*What to do*: Lines from the one with "This screenshot has height=593, width=647." through the end of the listing below are to be retyped exactly.

⟨

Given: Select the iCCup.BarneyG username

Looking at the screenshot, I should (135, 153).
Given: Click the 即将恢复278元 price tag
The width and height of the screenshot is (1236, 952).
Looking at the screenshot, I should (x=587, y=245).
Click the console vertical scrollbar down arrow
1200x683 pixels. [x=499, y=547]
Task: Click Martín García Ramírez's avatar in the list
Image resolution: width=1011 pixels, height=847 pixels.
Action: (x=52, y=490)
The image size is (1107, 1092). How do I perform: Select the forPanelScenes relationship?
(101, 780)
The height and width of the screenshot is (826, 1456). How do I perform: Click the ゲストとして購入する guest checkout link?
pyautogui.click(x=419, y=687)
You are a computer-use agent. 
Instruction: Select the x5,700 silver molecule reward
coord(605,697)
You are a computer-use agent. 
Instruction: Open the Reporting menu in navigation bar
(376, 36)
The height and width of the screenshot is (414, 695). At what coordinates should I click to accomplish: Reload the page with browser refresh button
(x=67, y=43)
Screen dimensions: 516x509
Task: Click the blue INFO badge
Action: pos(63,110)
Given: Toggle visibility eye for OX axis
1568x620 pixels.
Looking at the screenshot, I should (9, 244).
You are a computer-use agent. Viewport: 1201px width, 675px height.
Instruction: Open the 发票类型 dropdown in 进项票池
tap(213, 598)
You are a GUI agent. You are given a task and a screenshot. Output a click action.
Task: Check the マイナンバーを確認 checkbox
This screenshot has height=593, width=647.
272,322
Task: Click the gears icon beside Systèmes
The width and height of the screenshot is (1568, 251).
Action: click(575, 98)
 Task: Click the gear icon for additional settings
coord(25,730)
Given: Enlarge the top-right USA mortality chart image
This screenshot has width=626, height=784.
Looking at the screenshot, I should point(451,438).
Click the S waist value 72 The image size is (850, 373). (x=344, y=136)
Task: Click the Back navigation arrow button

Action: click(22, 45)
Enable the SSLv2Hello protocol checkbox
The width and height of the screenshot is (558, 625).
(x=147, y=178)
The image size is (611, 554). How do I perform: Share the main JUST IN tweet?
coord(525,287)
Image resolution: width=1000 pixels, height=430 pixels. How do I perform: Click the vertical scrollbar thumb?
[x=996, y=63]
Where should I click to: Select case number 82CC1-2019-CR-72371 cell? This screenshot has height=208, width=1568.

⟩

*Answer space*:
This screenshot has height=593, width=647.
272,322
Task: Click the gears icon beside Systèmes
The width and height of the screenshot is (1568, 251).
Action: click(575, 98)
 Task: Click the gear icon for additional settings
coord(25,730)
Given: Enlarge the top-right USA mortality chart image
This screenshot has width=626, height=784.
Looking at the screenshot, I should point(451,438).
Click the S waist value 72 The image size is (850, 373). (x=344, y=136)
Task: Click the Back navigation arrow button

Action: click(22, 45)
Enable the SSLv2Hello protocol checkbox
The width and height of the screenshot is (558, 625).
(x=147, y=178)
The image size is (611, 554). How do I perform: Share the main JUST IN tweet?
coord(525,287)
Image resolution: width=1000 pixels, height=430 pixels. How do I perform: Click the vertical scrollbar thumb?
[x=996, y=63]
Where should I click to: Select case number 82CC1-2019-CR-72371 cell? This screenshot has height=208, width=1568.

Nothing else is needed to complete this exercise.